(Saved entries)
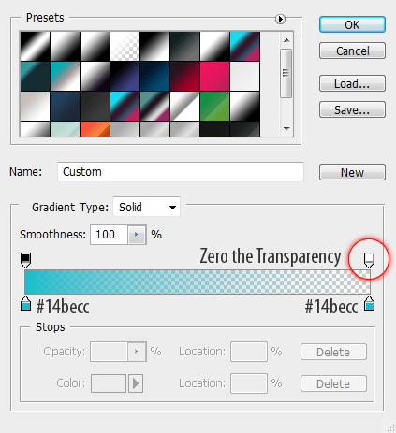Click the Name field containing Custom

(181, 172)
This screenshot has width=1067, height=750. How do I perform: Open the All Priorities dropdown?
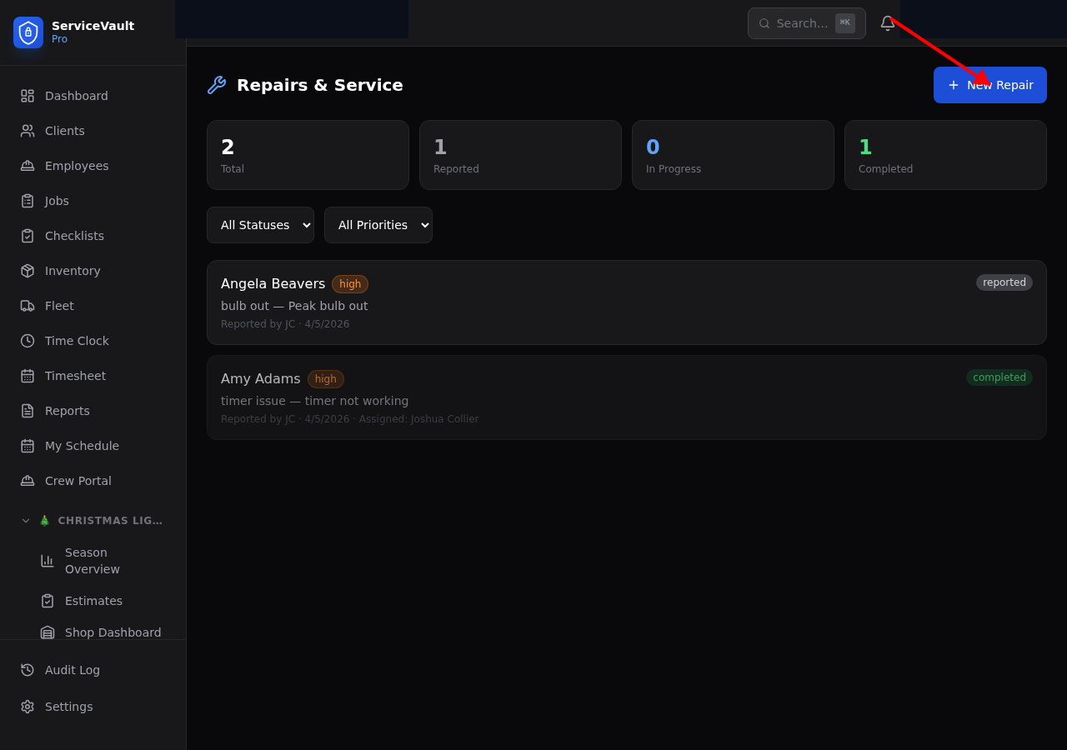point(378,225)
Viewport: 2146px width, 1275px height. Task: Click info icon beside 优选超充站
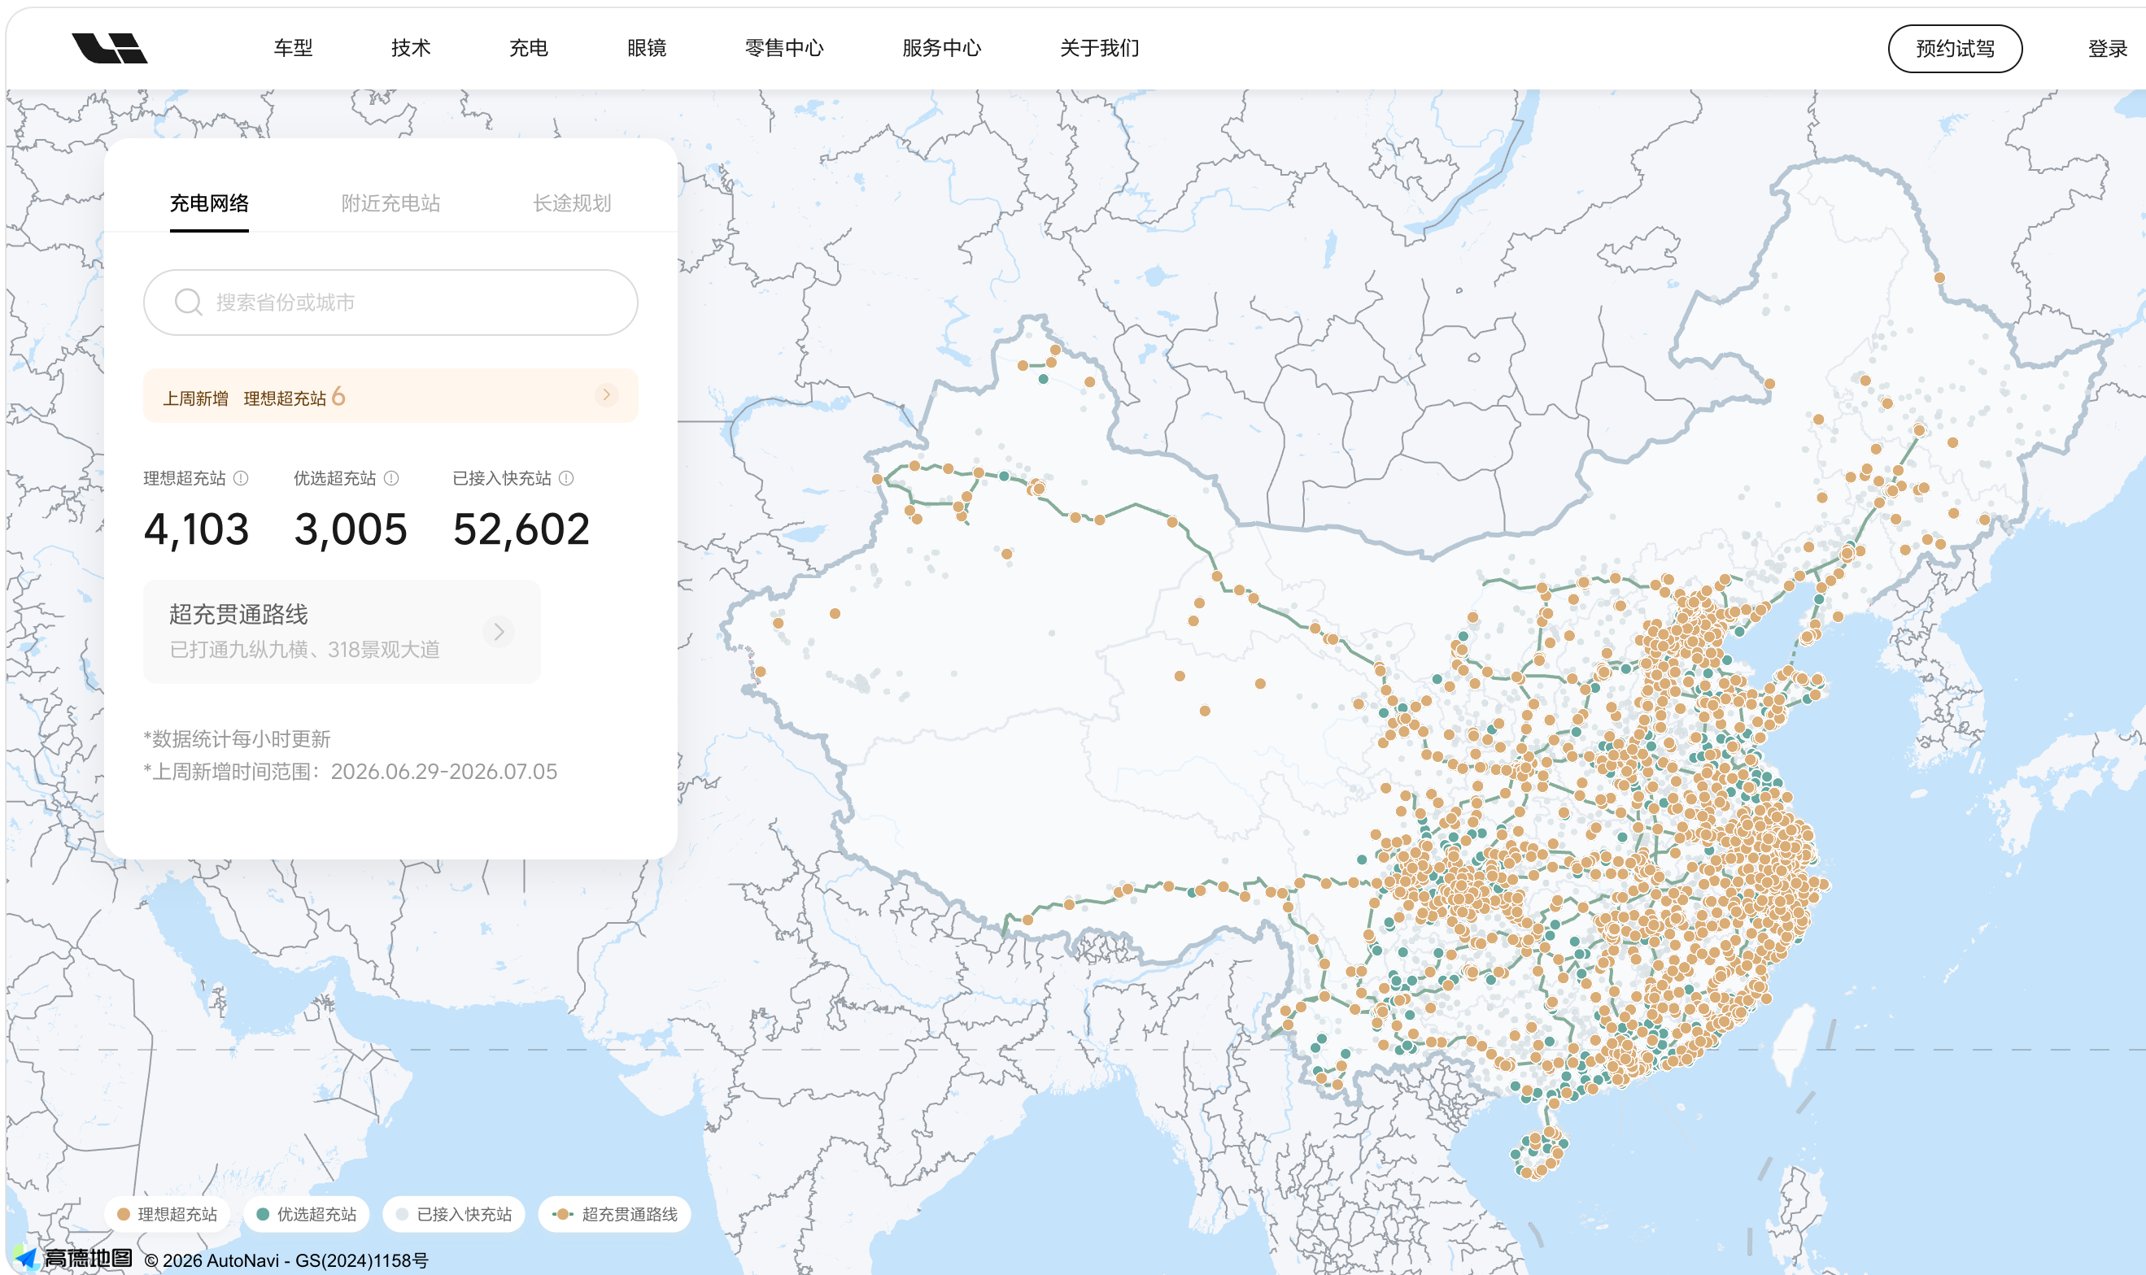391,479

(Exercise directions) Transcribe exactly the span of lines that opens with the line holding "Viewport: 2146px width, 1275px" and closes with the last line of the entries above. Omit pictures.

(Answer to the problem)
Viewport: 2146px width, 1275px height. Task: Click info icon beside 优选超充站
391,479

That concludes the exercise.